At this point, it’s been almost two years since I came to Central Africa. Because I wasn’t busy with a job that took me away from home for hours every day and left me exhausted at the end, I have spent most of my time visiting with people, either in their homes or mine. As a result, I have accumulated a treasure of cultural understanding and, more importantly, relationships. I have seen bridges built across chasms of misunderstanding. But the greatest reward has been seeing my friends grow in their knowledge of God.
“Merci kuma (Thanks again).”
More and more, my friends try to speak to me in their local dialect. We all speak French, and I only understand a handful of words in their mother tongue, but I see their efforts as an attempt to adopt me as one of them. As they explain words and phrases to me here and there, I have started to understand better what they mean when they say certain things in French or English. Like, “Thank you for you.” It makes so much sense in the context of an intricate, communal culture that uses a comparatively simple language.
It’s true. They could be more specific: “Thank you for the food” or “Thank you for paying for my school.” But that’s not what they want to say.

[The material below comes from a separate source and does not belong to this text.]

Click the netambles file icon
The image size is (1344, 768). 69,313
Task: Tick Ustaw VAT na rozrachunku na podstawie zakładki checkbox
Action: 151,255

“Thank you for you.” “Thank you for being who you are.” “Thank you for building a relationship with me.” “Thank you for taking the time.”
As I come to the end of my time in Central Africa, I have been thinking about the impact that Adam and the others have made on my life. Yes, I have helped them a lot, and they have told me often that only God can repay me for what I have done for them. But they will never understand what a difference they have made for me.
They have given me a family when my own were far away. They have filled my life with love and light and purpose. They have reshaped my identity.
But to try to explain that would do injustice to the measure of the gift. So, with them, I simply say: “Thank you for you.”